**** Working data ****

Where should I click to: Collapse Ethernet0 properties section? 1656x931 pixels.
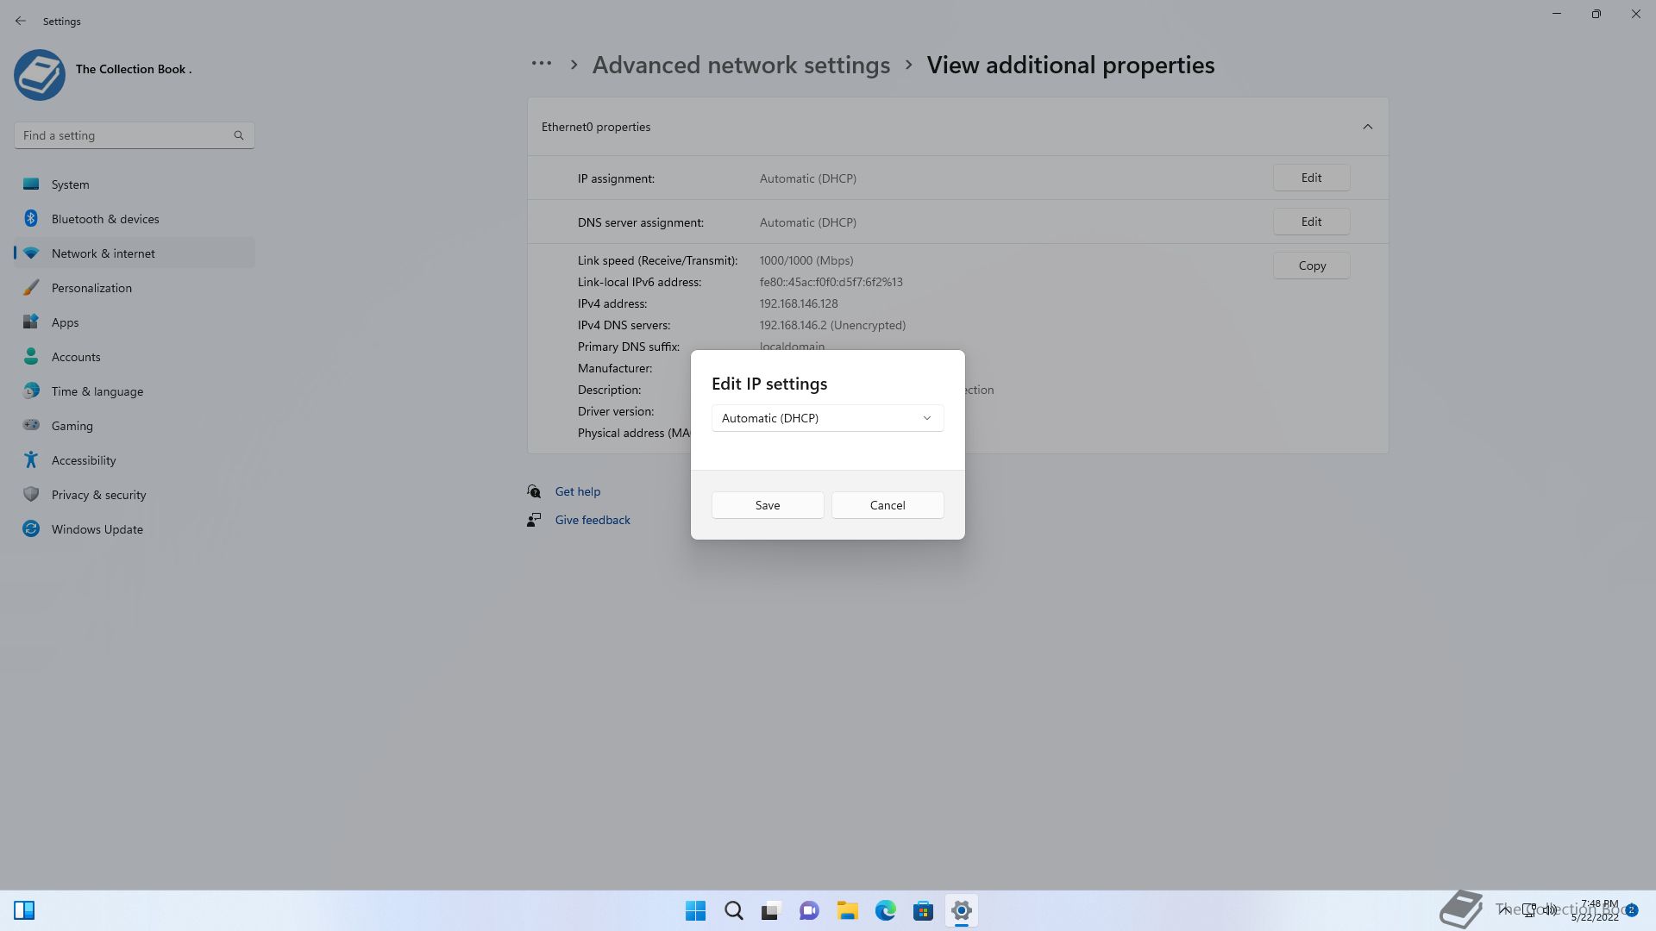point(1367,127)
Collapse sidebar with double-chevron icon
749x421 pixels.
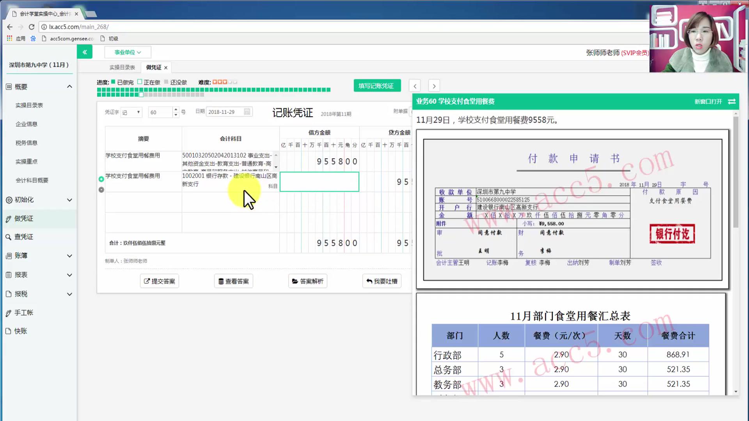click(85, 52)
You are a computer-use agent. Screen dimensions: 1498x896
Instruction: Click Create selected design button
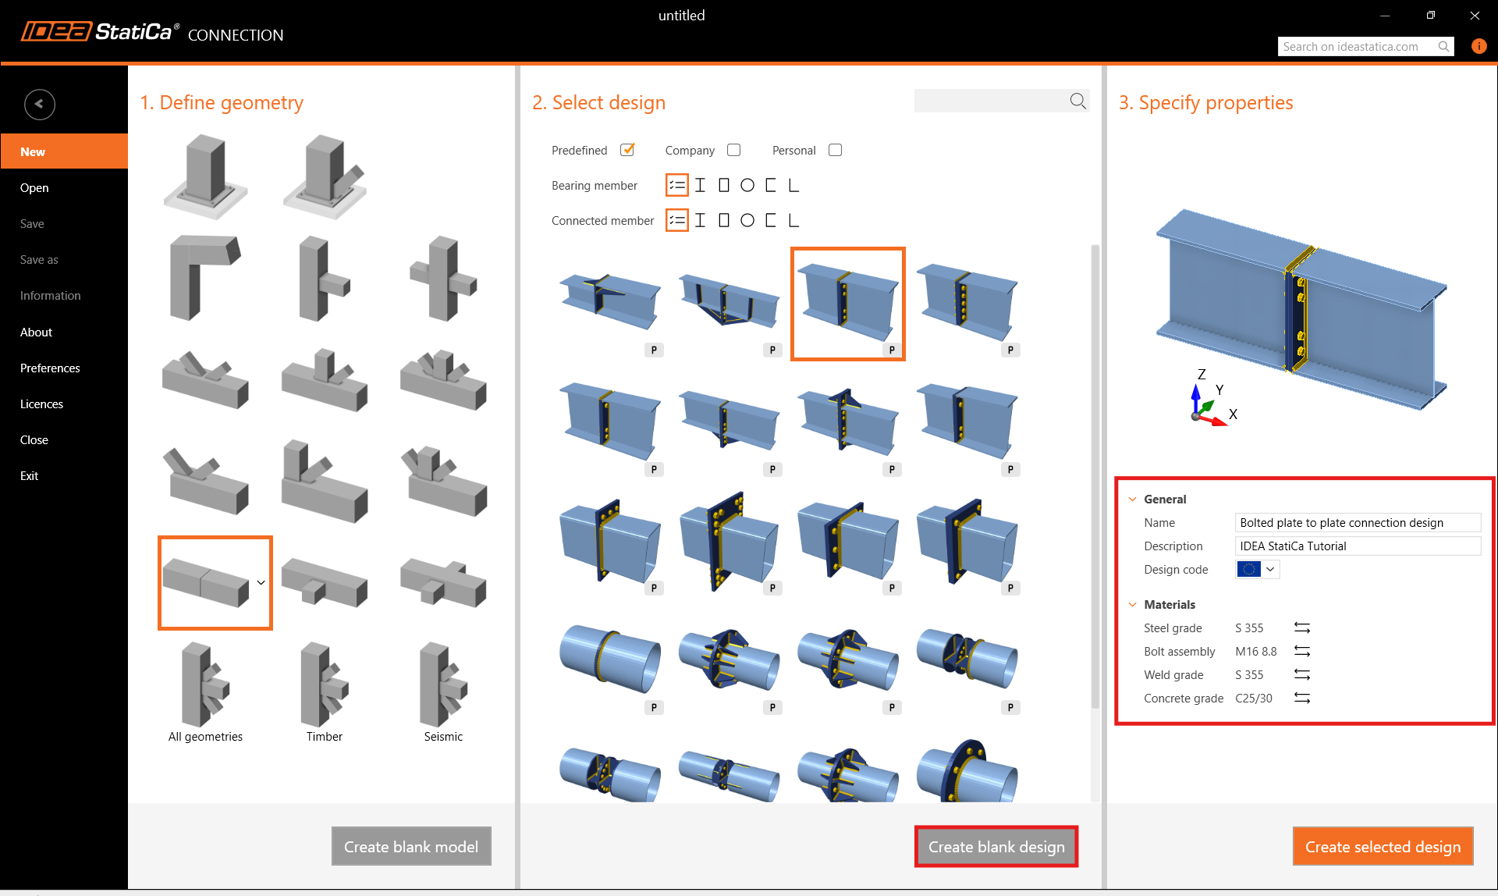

****

Every record, word for word, should be given back without its pictures.

Where should I click to: Collapse Ethernet0 properties section? 1656x931 pixels.
point(1367,127)
Collapse sidebar with double-chevron icon
749x421 pixels.
click(85, 52)
You are a computer-use agent. Screen dimensions: 1498x896
Instruction: Click Create selected design button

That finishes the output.